This answer is based on the experimentation I have done on the getting started tutorial code.
Mad Wombat has given a detailed explanation of the terms num_epochs, batch_size and steps. This answer is an extension to his answer.
num_epochs - The maximum number of times the program can iterate over the entire dataset in one train()
. Using this argument, we can restrict the number of batches that can be processed during execution of one train()
method.
batch_size - The number of examples in a single batch emitted by the input_fn
steps - Number of batches the LinearRegressor.train()
method can process in one execution
max_steps is another argument for LinearRegressor.train()
method. This argument defines the maximum number of steps (batches) can process in the LinearRegressor()
objects lifetime.
Let's whats this means. The following experiments change two lines of the code provided by the tutorial. Rest of the code remains as is.
Note: For all the examples, assume the number of training i.e. the length of x_train to be equal to 4.
Ex 1:
input_fn = tf.estimator.inputs.numpy_input_fn(
{"x": x_train}, y_train, batch_size=4, num_epochs=2, shuffle=True)
estimator.train(input_fn=input_fn, steps=10)
In this example, we defined the batch_size = 4 and num_epochs = 2. So, the input_fn
can emit just 2 batches of input data for one execution of train()
. Even though we defined steps = 10, the train()

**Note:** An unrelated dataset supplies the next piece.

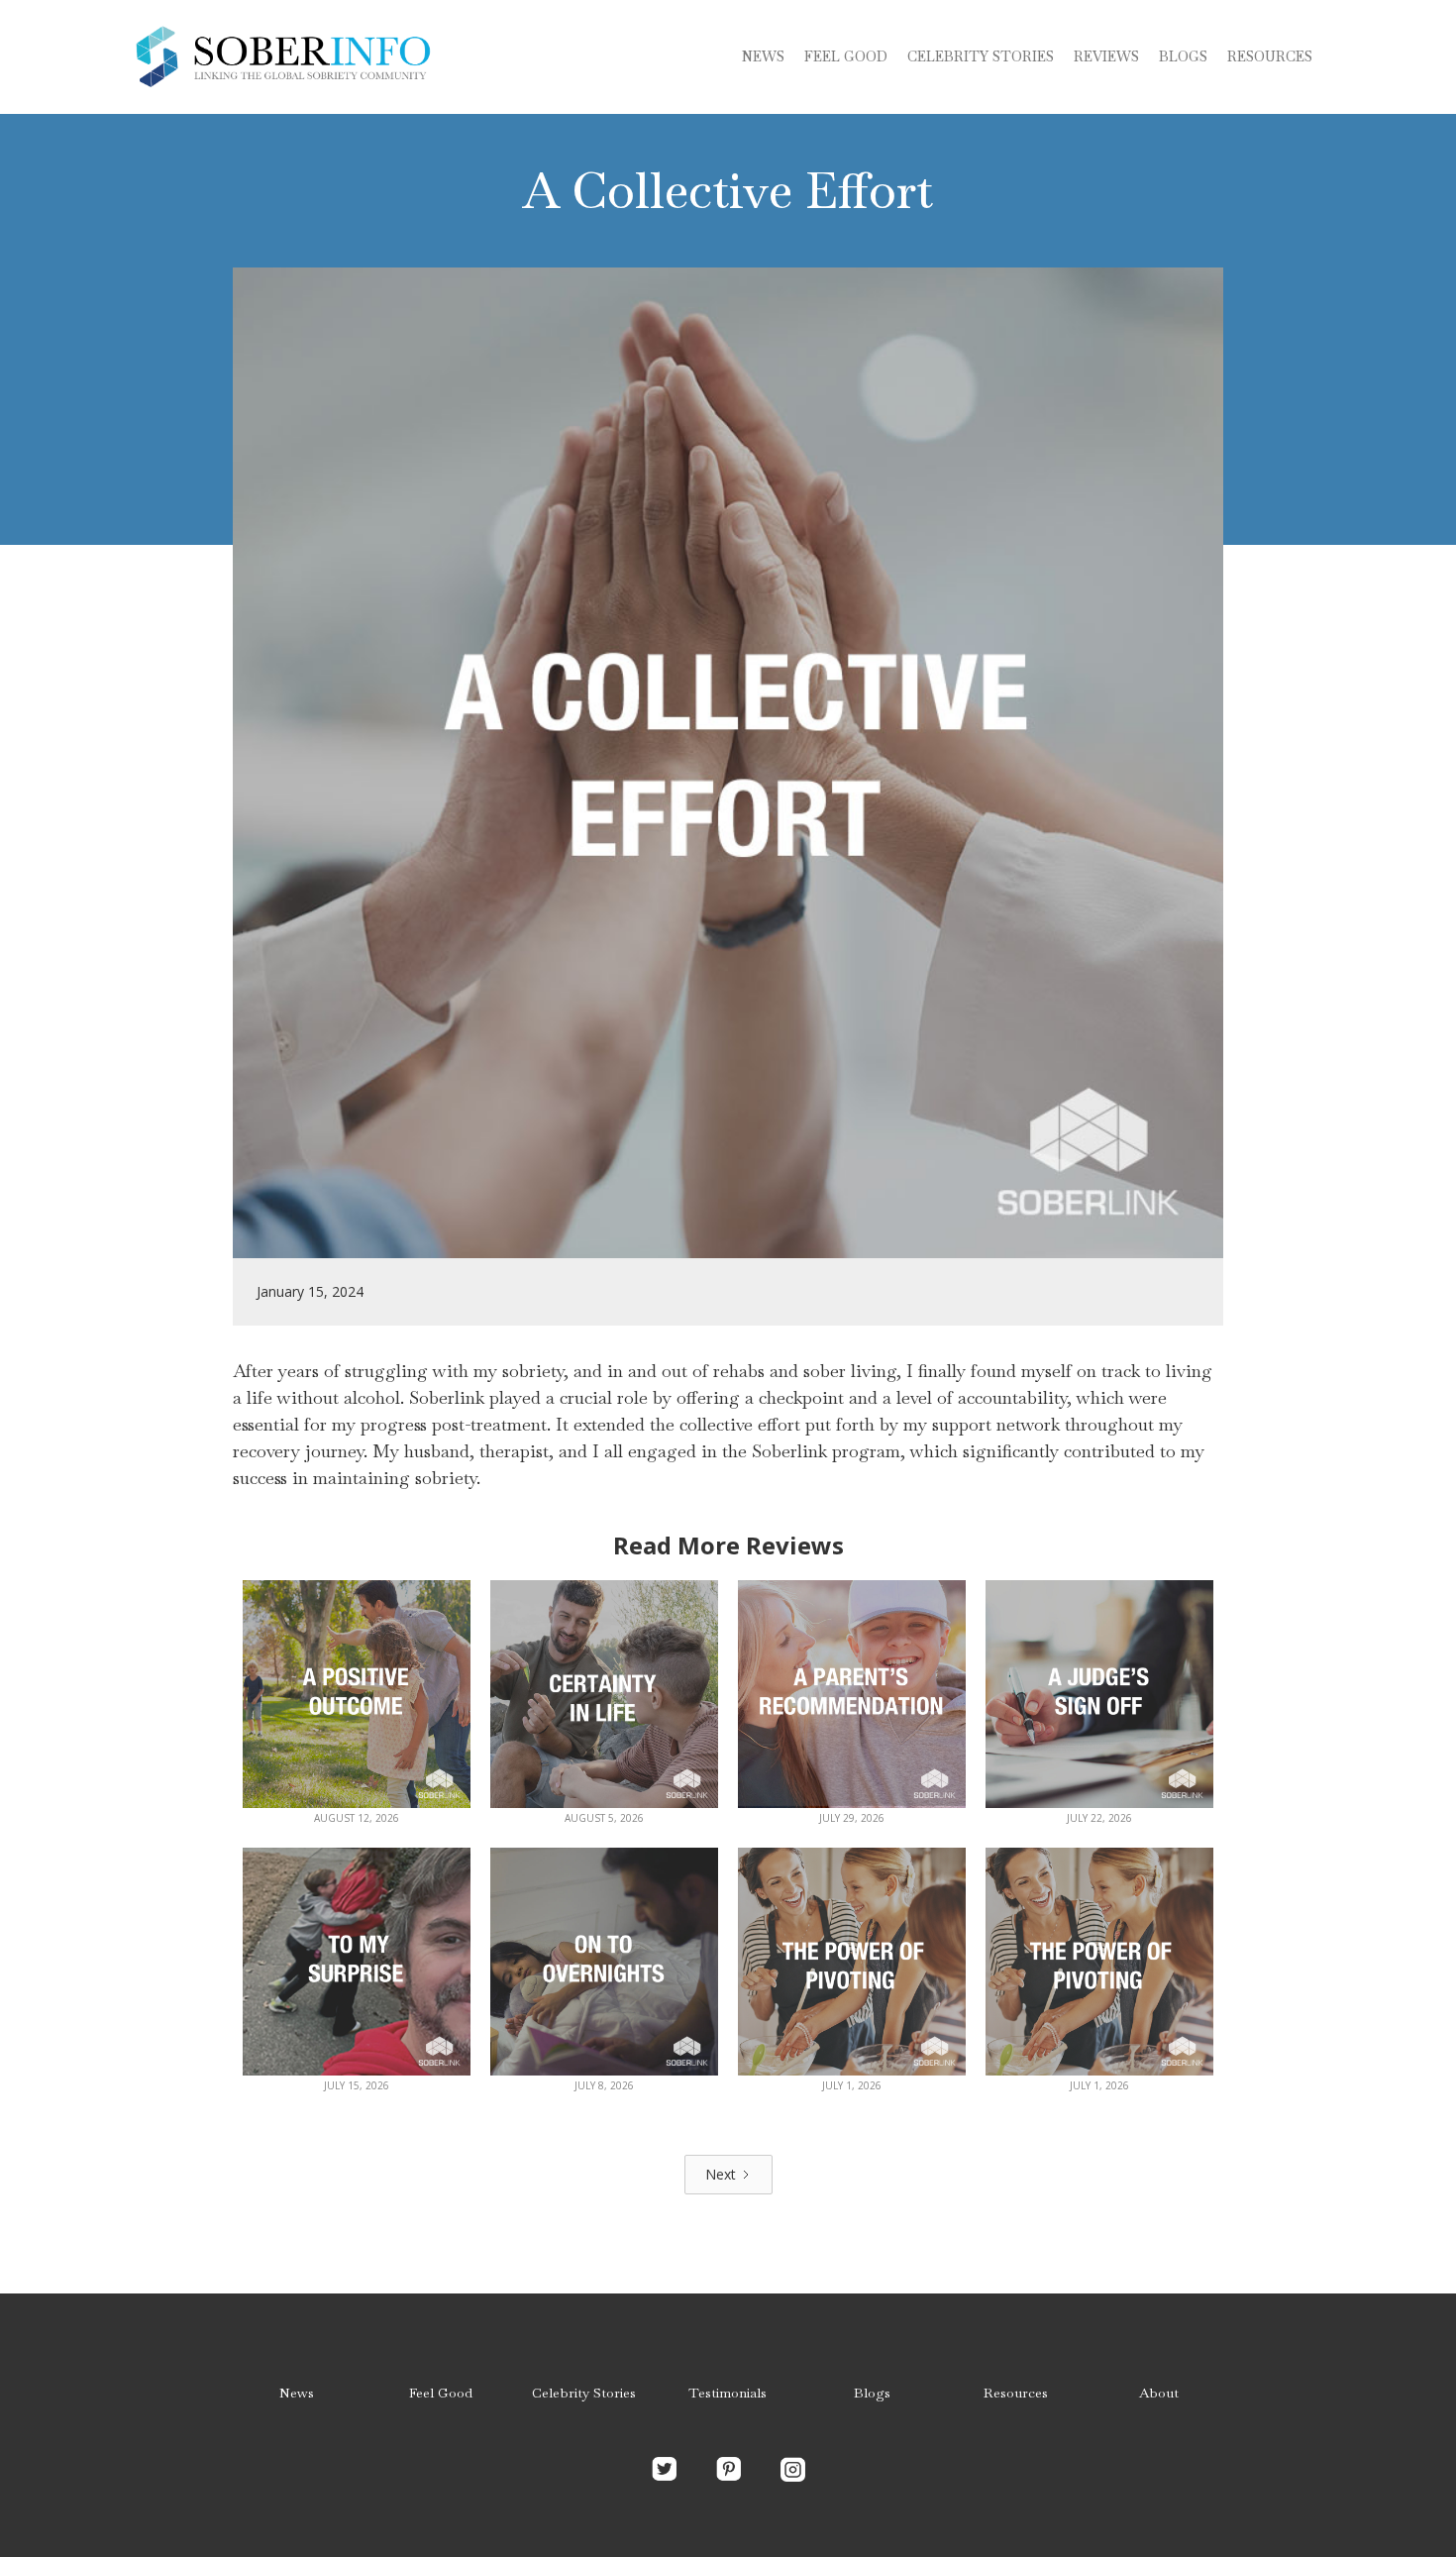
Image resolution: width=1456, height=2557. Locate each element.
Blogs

method stops after 2 steps.
Now, execute the estimator.train(input_fn=input_fn, steps=10)
again. We can see that 2 more steps have been executed. We can keep executing the train()

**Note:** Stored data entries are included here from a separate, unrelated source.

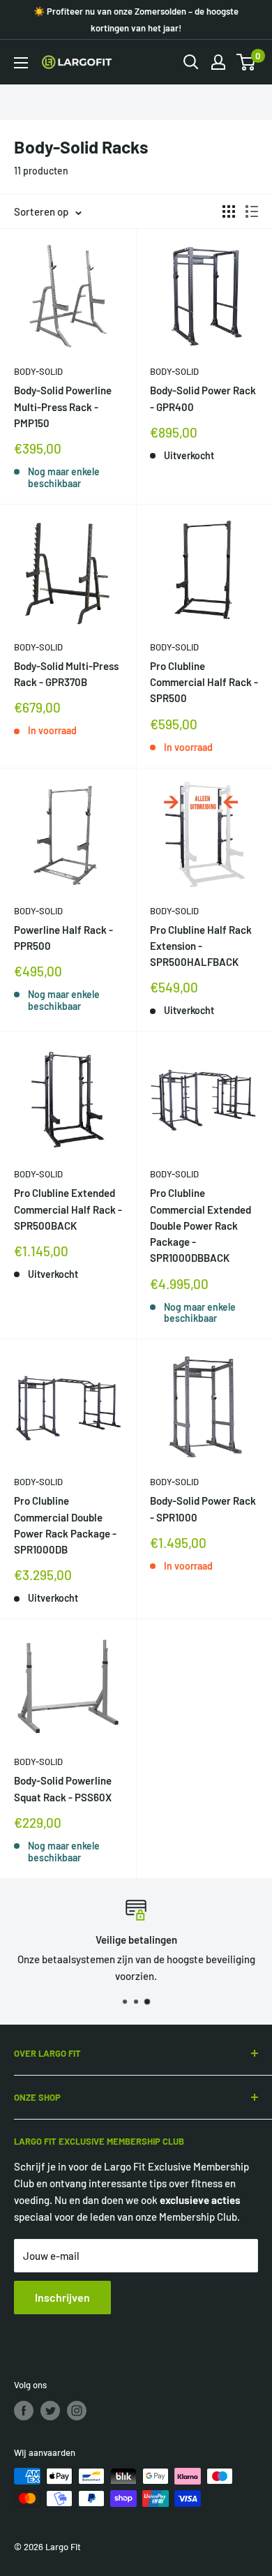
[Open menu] (21, 62)
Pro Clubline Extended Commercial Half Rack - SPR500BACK (68, 1209)
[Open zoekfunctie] (191, 62)
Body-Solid (38, 371)
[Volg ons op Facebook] (23, 2410)
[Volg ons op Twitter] (50, 2410)
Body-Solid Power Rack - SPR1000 (203, 1508)
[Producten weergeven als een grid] (228, 211)
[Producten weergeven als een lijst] (251, 211)
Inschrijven (62, 2297)
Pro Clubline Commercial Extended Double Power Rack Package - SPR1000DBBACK (200, 1225)
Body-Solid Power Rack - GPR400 (203, 398)
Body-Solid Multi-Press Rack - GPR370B (66, 674)
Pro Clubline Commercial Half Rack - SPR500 (204, 682)
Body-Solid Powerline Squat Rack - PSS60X (63, 1788)
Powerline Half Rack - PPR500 (63, 937)
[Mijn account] (218, 62)
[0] (246, 62)
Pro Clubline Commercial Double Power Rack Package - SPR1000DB (65, 1525)
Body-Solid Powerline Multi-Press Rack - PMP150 (63, 406)
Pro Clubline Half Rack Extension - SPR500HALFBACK (201, 946)
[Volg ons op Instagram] (76, 2410)
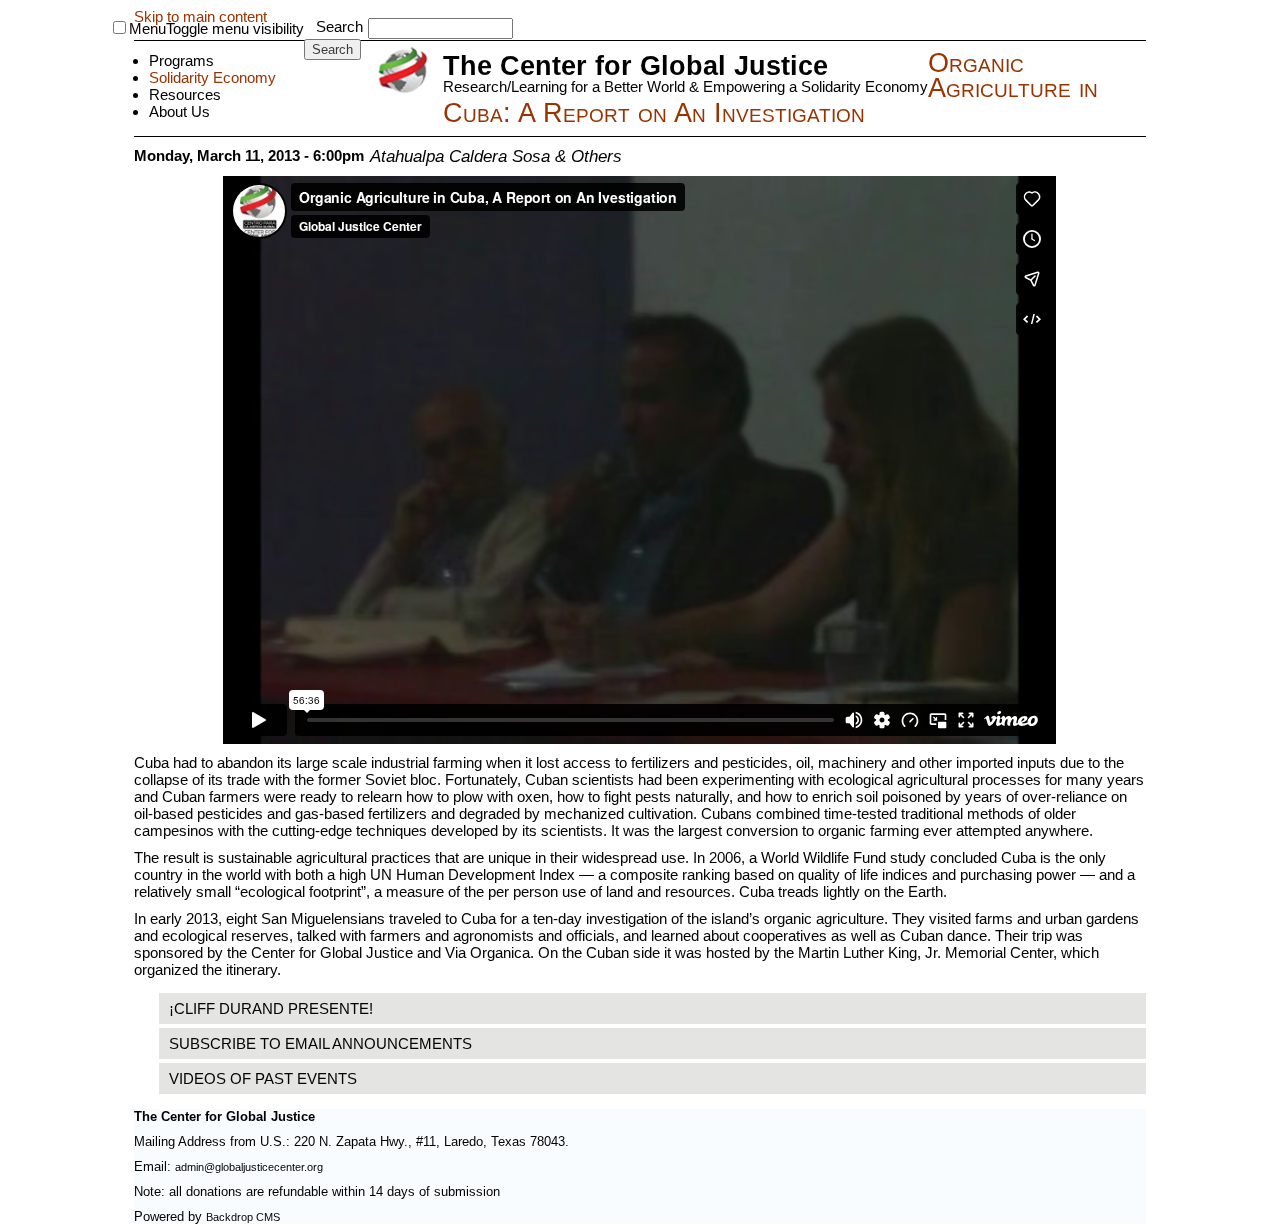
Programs (181, 60)
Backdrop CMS (243, 1217)
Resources (185, 94)
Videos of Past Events (263, 1078)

method again and again. If we execute train()
50 times, a total of 100 steps have been executed.
Ex 2:
input_fn = tf.estimator.inputs.numpy_input_fn(
{"x": x_train}, y_train, batch_size=2, num_epochs=2, shuffle=True)
estimator.train(input_fn=input_fn, steps=10)
In this example, the value of batch_size is changed to 2 (it was equal to 4 in Ex 1). Now, in each execution of train()
method, 4 steps are processed. After the 4th step, there are no batches to run on. If the train()
method is executed again, another 4 steps are processed making it a total of 8 steps.
Here, the value of steps doesn't matter because the train()
method can get a maximum of 4 batches. If the value of steps is less than (num_epochs x training_size) / batch_size, see ex 3.
Ex 3:
input_fn = tf.estimator.inputs.numpy_input_fn(
{"x": x_train}, y_train, batch_size=2, num_epochs=8, shuffle=True)
estimator.train(input_fn=input_fn, steps=10)
Now, let batch_size = 2, num_epochs = 8 and steps = 10. The input_fn
can emit a total of 16 batches in one run of train()
method. However, steps is set to 10. This means that eventhough input_fn
can provide 16 batches for execution, train()
must stop after 10 steps. Ofcourse, train()
method can be re-executed for more steps cumulatively.
From examples 1, 2, & 3, we can clearly see how the values of steps, num_epoch and batch_size affect the number of steps that can be executed by train()
method in one run.
The max_steps argument of train()
method restricts the total number of steps that can be run cumulatively by train()
Ex 4:
If batch_size = 4, num_epochs = 2, the input_fn
can emit 2 batches for one train()
execution. But, if max_steps
is set to 20, no matter how many times train()
is executed only 20 steps will run in optimization. This is in contrast to example 1, where the optimizer can run to 200 steps if the train()
method is exuted 100 times.
Hope this gives a detailed understanding of what these arguments mean.